Scale the listing from its start through the line that contains "pos(536,516)", inclusive, by rewriting those lines with their requests and multiplying each coordinate in the answers by 0.3, rounded to a whole number with halves rounded up. Leave the pictures out of your version.

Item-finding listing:
····················
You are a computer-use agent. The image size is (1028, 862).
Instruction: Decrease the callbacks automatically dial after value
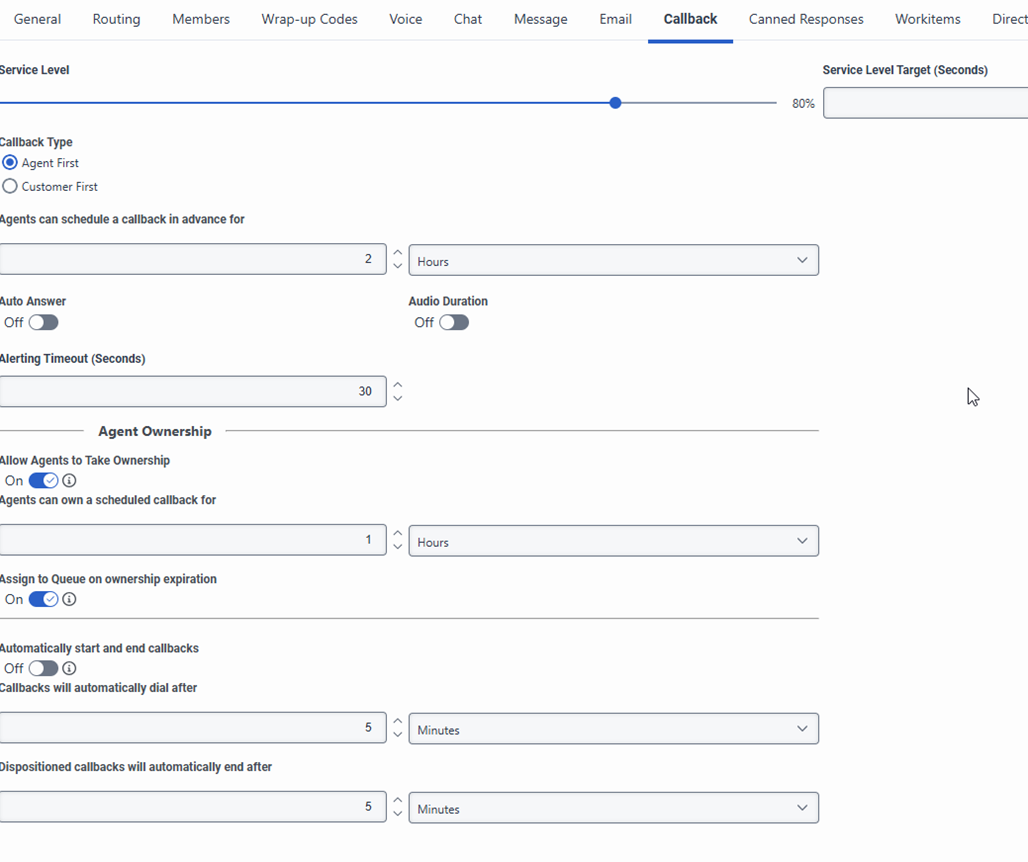pyautogui.click(x=398, y=736)
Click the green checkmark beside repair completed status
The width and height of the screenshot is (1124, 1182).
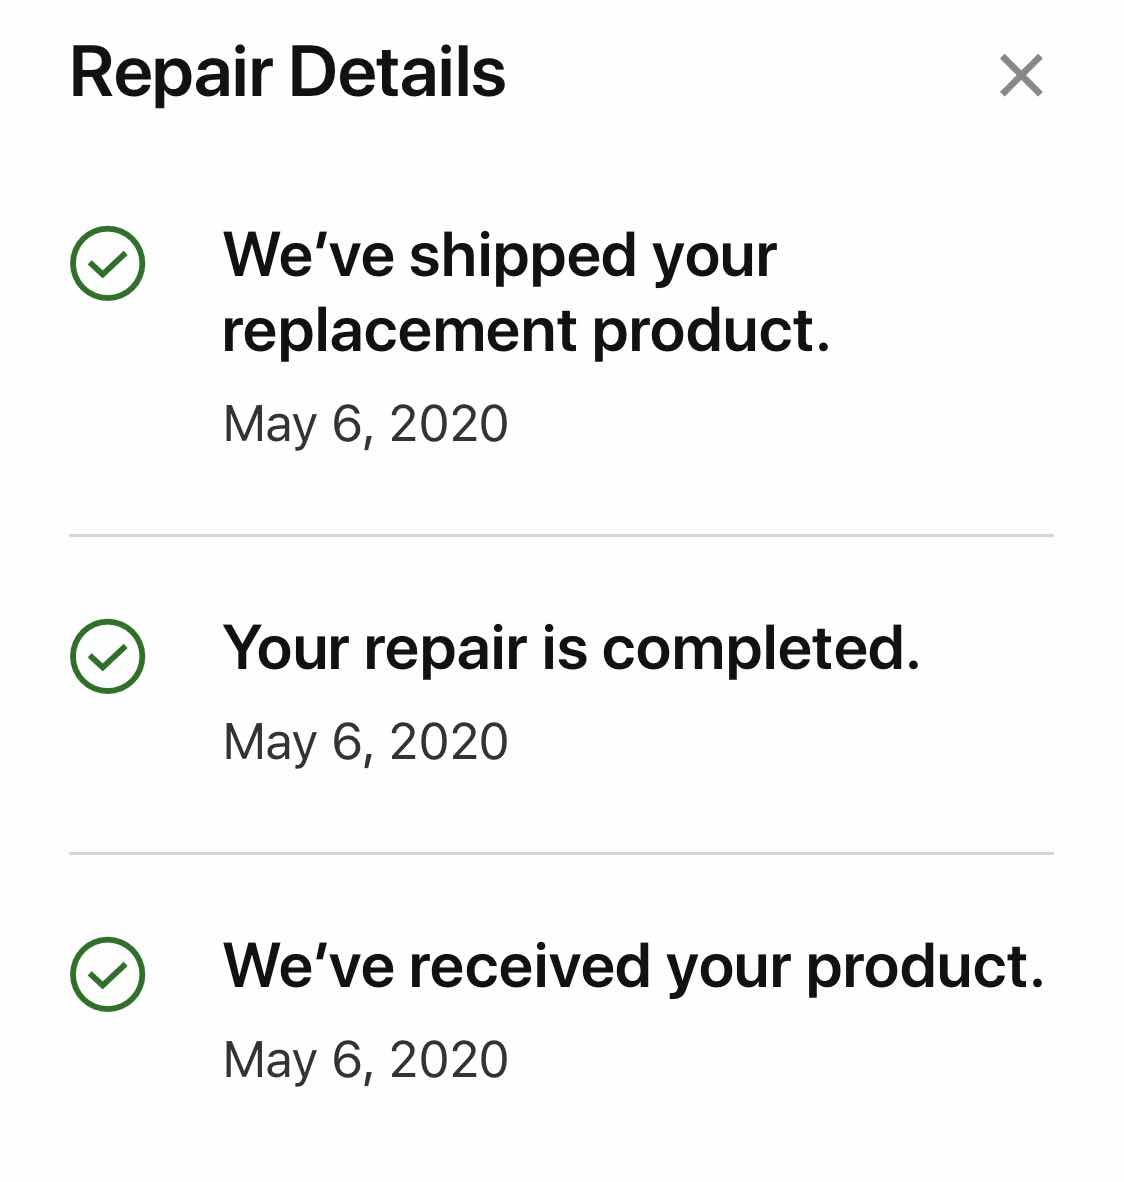108,656
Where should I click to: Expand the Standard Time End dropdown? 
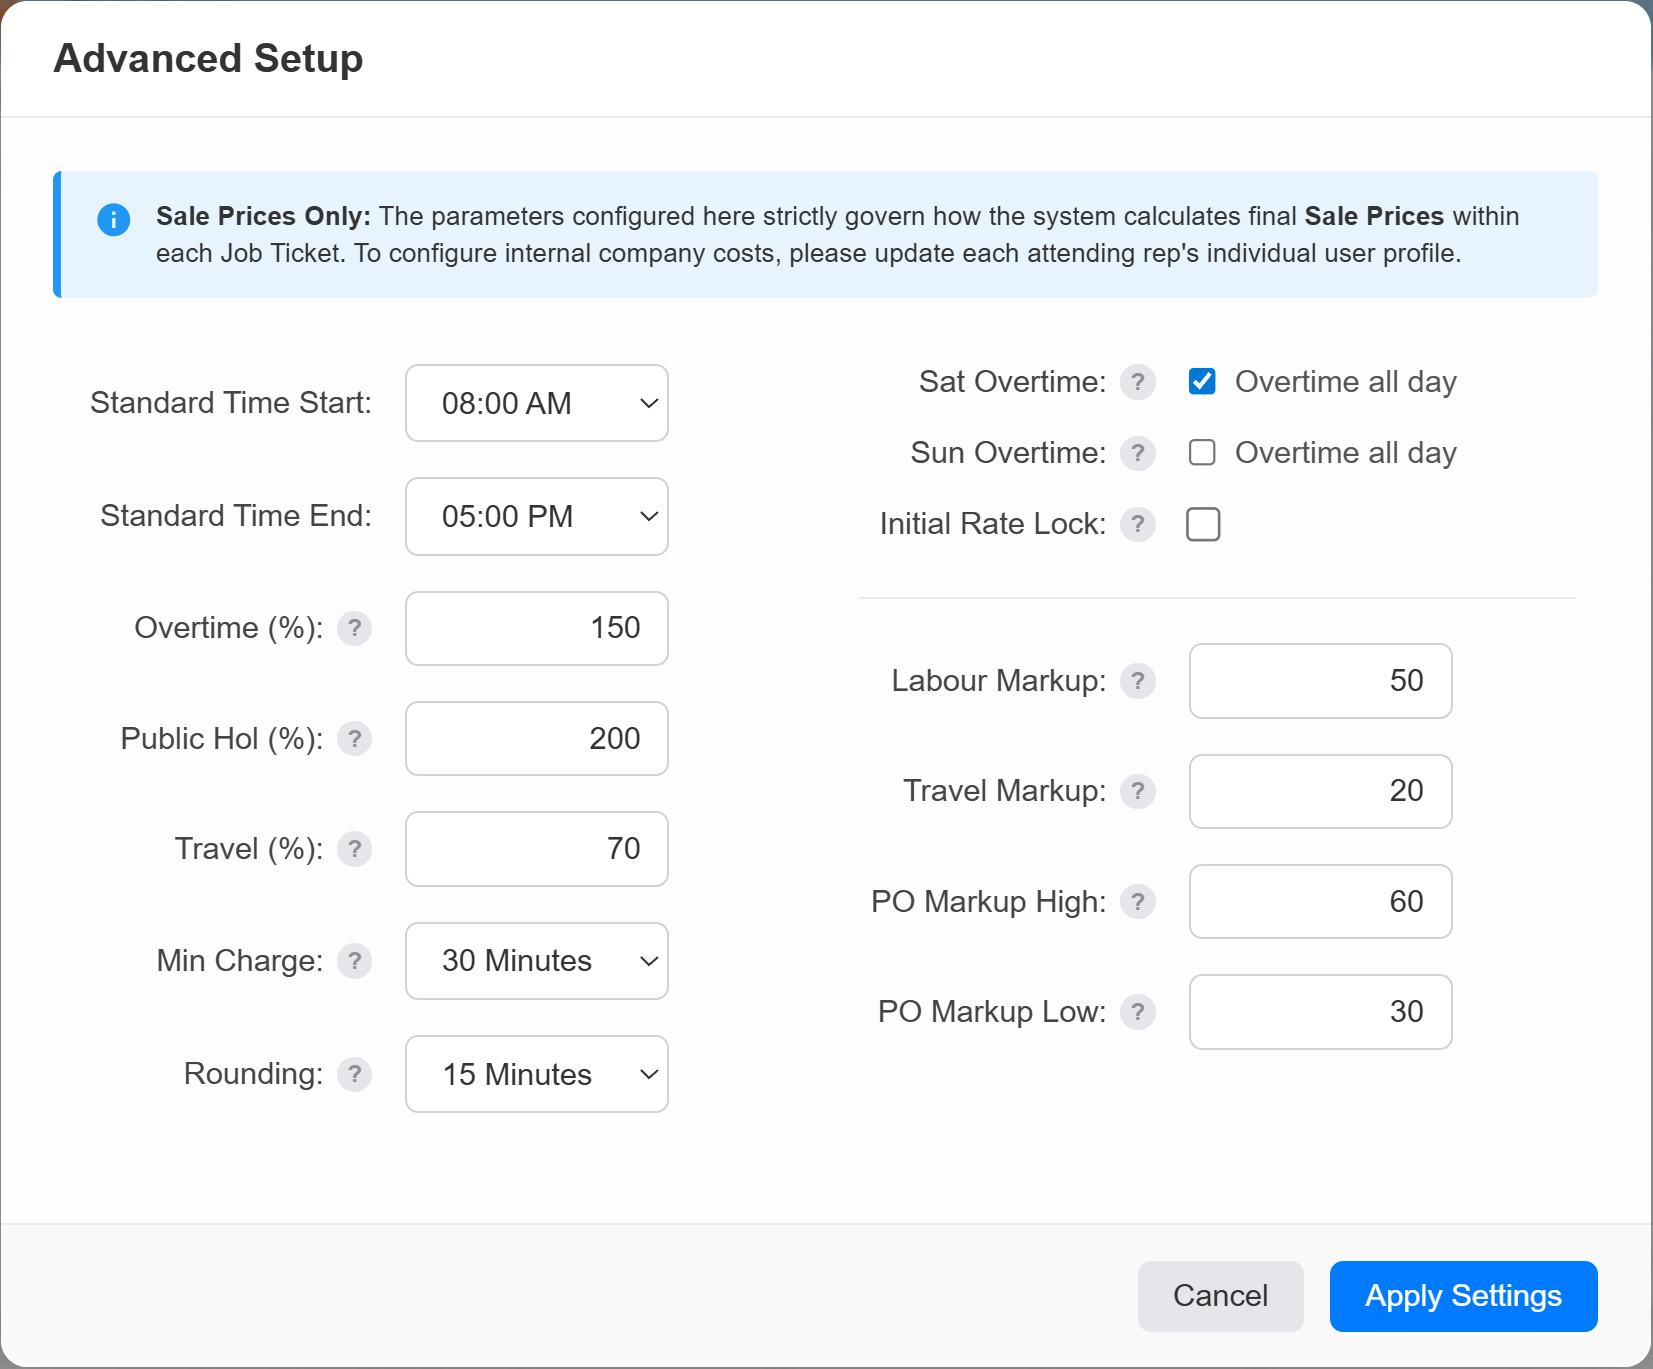pos(536,516)
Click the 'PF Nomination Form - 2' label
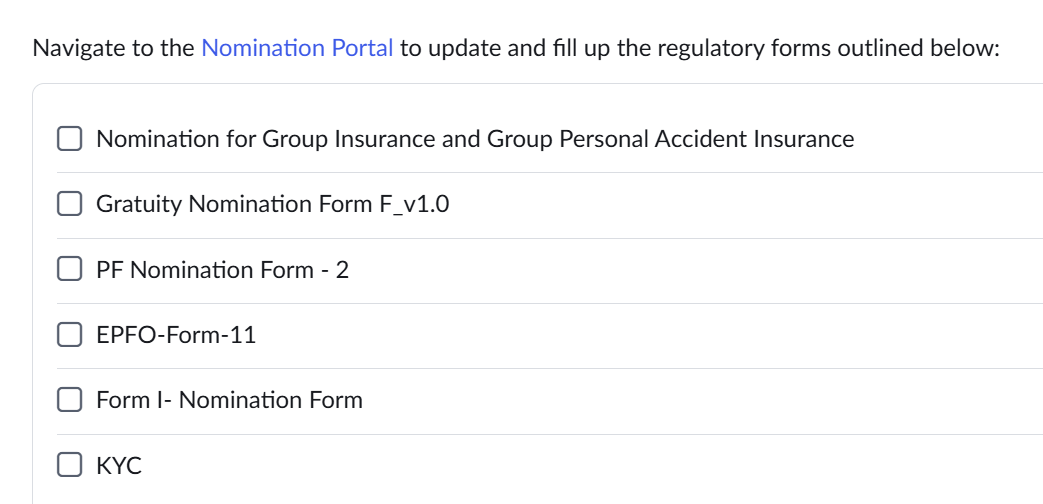Image resolution: width=1043 pixels, height=504 pixels. pyautogui.click(x=222, y=270)

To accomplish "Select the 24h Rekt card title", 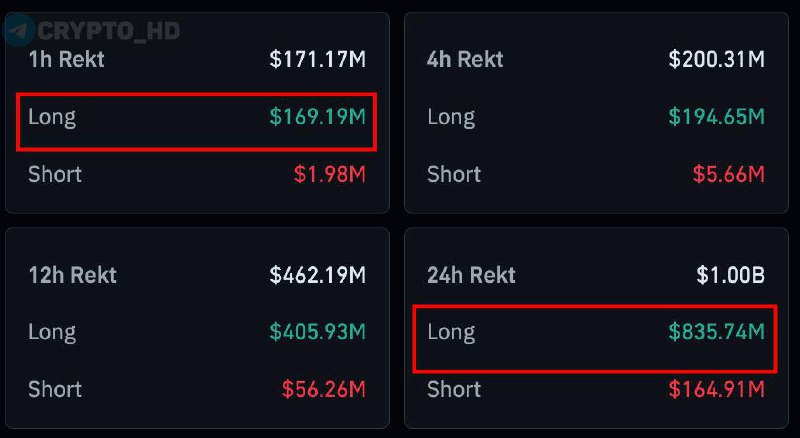I will [x=471, y=275].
····················
• Reply to the task:
You are a computer-use agent. The image size is (1028, 862).
Instruction: Decrease the callbacks automatically dial after value
pyautogui.click(x=119, y=221)
Click the green checkmark beside repair completed status
The width and height of the screenshot is (1124, 1182).
32,197
Where should I click to: Expand the Standard Time End dropdown? 
pos(161,155)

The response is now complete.